▸ WHAT YOU HAVE TO DO: Rescale the records from the line containing "Task: Click the lock" through the line containing "Open the chart", both included: repeat those lines in full, requests and all, but multiply each click coordinate in the answers by 1.85 and round to whole numbers, halves up. Leave every other number unchanged.

▸ DATA SUPPLIED:

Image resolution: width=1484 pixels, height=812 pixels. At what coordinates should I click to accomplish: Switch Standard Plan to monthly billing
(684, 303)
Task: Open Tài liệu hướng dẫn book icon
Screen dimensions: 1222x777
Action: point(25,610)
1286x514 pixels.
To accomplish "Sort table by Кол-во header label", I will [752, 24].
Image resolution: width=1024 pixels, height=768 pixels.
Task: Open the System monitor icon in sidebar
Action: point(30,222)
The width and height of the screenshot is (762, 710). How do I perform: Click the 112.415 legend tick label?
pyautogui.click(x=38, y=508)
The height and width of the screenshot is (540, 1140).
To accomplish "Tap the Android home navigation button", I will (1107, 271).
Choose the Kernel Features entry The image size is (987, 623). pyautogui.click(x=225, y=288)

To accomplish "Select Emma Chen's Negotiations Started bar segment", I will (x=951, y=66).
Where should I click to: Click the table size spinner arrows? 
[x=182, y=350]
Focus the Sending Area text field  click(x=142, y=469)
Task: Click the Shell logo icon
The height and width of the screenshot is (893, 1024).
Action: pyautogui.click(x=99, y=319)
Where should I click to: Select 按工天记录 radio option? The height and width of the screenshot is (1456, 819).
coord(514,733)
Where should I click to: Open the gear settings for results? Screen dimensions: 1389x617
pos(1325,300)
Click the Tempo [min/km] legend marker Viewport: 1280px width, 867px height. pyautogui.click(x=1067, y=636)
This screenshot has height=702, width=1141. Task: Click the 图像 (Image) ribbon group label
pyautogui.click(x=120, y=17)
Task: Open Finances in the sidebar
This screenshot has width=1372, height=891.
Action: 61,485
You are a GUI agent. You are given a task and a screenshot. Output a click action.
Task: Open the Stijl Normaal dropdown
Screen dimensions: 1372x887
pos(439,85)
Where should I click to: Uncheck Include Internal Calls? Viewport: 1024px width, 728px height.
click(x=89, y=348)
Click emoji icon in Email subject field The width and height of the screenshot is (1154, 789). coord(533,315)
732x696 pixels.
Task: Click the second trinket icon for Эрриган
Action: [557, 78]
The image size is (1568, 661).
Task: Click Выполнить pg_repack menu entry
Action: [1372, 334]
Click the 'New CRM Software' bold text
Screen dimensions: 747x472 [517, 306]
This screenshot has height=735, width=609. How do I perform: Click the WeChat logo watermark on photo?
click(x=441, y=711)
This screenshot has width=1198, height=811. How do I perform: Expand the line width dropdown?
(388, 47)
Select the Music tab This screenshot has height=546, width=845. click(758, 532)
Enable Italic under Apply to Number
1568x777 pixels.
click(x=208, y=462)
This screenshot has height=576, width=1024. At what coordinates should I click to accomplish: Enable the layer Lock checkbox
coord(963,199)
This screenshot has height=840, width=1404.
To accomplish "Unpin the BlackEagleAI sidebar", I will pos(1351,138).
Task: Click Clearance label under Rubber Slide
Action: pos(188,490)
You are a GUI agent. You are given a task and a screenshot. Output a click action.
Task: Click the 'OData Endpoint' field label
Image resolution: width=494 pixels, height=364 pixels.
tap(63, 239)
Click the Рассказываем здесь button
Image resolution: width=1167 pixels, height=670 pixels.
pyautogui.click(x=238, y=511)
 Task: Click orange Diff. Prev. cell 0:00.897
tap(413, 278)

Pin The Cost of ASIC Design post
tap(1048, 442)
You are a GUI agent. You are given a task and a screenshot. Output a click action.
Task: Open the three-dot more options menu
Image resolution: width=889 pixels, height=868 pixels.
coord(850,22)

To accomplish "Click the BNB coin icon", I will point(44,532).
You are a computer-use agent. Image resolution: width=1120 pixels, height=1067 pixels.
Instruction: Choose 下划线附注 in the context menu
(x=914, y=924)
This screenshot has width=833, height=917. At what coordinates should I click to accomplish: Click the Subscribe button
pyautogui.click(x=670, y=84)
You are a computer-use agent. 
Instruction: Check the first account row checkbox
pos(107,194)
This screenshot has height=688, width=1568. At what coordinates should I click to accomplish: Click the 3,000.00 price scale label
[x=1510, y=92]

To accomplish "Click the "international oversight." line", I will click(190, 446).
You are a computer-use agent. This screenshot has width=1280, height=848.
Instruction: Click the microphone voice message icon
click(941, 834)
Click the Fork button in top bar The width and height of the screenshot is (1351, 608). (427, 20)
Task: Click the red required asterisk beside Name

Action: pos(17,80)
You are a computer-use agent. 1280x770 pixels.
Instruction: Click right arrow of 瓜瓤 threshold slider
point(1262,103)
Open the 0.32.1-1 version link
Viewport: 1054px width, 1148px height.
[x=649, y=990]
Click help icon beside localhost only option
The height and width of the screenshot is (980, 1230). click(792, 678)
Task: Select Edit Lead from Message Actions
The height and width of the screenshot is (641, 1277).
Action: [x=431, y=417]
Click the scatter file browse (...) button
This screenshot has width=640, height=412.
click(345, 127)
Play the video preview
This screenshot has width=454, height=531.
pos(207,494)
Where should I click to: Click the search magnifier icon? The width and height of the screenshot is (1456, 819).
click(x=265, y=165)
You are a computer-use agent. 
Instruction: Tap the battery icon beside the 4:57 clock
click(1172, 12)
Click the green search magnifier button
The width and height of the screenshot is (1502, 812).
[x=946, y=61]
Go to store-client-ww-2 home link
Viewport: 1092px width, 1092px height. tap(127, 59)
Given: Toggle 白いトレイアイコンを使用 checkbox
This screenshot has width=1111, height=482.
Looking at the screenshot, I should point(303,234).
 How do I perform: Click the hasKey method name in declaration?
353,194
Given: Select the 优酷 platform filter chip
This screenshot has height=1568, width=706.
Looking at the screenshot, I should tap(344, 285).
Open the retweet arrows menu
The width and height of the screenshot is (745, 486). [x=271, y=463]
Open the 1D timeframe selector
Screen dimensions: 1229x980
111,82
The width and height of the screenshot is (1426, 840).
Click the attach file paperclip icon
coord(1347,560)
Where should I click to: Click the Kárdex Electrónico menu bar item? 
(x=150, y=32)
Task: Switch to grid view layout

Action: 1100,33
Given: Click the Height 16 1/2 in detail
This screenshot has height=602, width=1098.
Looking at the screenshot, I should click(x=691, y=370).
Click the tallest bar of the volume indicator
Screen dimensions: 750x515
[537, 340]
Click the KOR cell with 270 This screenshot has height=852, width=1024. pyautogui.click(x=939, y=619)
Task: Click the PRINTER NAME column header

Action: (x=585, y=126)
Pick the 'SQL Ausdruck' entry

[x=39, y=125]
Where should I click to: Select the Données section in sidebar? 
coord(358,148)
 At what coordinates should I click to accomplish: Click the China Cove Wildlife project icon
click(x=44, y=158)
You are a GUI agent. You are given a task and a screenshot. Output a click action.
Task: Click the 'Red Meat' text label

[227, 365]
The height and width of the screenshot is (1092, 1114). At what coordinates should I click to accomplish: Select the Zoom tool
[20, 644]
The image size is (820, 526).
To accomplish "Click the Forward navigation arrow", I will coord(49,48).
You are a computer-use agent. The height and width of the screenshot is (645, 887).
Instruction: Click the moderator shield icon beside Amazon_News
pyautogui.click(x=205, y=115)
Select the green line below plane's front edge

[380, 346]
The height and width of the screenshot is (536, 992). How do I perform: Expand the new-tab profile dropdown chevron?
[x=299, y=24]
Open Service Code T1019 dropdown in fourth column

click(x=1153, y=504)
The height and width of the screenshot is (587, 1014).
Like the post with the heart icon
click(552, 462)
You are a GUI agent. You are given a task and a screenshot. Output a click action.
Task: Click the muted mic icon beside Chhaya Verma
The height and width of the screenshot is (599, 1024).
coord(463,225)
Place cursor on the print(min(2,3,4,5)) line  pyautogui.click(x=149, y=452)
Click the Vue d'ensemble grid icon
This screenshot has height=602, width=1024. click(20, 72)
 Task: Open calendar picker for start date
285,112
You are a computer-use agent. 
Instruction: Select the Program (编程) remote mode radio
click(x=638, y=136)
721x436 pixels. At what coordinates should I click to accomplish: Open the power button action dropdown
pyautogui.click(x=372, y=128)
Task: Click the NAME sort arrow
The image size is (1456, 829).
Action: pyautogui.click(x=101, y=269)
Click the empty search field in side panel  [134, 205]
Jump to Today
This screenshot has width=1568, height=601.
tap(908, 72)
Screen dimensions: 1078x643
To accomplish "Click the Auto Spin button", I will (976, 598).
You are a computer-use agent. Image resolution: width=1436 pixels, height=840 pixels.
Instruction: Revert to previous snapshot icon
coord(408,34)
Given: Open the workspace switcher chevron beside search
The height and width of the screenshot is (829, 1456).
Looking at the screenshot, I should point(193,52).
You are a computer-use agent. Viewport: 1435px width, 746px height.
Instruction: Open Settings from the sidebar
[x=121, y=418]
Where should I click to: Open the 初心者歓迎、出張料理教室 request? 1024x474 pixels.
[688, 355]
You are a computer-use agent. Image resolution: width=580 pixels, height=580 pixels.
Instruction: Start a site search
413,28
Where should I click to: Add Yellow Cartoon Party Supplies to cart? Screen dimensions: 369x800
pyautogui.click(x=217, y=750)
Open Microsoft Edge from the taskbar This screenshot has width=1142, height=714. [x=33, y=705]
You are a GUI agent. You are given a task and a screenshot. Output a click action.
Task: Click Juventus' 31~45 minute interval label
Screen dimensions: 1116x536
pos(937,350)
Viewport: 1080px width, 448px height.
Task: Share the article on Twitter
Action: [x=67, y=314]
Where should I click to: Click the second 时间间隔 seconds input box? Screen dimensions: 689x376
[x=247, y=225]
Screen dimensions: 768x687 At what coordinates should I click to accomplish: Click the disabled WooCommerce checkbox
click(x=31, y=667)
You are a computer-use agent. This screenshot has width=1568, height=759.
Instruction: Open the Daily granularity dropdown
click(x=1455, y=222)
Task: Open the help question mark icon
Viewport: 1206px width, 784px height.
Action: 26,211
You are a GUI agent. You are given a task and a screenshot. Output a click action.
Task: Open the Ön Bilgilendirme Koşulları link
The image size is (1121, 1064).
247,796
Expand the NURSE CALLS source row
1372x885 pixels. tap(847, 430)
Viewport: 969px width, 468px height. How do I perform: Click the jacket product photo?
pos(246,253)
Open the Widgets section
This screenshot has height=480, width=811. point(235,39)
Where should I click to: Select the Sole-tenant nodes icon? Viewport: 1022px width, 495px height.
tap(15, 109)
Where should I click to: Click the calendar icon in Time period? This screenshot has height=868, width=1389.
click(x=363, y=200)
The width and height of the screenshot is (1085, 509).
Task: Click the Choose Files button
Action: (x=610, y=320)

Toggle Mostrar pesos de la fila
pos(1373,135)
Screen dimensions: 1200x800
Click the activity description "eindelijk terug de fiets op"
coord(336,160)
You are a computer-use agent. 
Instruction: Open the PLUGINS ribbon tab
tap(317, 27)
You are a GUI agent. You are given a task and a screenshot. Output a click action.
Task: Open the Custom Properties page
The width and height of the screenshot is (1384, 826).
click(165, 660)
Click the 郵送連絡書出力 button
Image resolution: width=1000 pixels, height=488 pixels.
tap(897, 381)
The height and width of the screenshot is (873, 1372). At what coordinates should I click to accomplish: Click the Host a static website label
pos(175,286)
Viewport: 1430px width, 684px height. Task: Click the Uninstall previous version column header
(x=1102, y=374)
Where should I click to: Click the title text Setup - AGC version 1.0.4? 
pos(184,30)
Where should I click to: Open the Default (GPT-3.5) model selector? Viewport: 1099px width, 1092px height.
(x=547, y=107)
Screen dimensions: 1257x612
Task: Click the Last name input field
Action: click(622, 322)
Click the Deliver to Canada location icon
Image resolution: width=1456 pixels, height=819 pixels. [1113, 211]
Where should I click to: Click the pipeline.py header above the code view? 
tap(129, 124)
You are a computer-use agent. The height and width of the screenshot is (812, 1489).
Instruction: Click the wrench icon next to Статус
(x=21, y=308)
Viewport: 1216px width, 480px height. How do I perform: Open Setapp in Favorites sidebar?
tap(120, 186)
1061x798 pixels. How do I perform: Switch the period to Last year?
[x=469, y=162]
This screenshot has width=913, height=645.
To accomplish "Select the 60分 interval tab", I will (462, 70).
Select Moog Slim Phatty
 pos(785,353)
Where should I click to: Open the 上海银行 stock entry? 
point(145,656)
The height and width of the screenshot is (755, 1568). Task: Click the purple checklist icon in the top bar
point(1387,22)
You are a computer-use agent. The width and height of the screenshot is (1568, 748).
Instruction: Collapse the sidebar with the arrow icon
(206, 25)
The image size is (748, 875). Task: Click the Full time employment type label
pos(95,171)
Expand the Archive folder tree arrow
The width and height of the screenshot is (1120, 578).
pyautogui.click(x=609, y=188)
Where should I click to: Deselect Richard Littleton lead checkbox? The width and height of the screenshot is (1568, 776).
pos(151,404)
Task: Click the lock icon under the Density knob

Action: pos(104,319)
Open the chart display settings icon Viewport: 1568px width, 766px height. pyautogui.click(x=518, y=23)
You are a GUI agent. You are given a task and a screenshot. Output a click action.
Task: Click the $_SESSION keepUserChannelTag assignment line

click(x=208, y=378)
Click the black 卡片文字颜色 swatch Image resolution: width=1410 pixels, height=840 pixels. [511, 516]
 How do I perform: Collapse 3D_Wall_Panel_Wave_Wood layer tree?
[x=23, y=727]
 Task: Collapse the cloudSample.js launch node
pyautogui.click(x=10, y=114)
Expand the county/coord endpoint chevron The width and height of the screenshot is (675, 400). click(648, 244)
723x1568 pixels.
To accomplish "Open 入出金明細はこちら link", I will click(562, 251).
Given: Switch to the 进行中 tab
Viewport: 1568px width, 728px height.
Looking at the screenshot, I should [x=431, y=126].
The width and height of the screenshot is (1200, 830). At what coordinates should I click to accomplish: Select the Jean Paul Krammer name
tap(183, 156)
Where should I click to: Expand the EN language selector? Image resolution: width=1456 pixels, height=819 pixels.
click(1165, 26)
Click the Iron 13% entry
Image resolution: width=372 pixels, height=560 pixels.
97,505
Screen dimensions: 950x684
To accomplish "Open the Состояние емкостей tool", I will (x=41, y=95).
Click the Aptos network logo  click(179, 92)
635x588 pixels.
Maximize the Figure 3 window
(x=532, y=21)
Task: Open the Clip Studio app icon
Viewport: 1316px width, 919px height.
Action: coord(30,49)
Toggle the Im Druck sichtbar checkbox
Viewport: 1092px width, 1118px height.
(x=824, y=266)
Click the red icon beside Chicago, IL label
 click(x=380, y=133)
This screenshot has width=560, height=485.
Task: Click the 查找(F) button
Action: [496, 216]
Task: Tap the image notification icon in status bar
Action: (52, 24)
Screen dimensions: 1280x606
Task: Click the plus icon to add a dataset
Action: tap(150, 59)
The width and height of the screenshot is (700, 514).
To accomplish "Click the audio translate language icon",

▸ THE RESPONSE:
Task: Click the lock icon under the Density knob

Action: pos(192,590)
Open the chart display settings icon Viewport: 1568px width, 766px height. pyautogui.click(x=958, y=43)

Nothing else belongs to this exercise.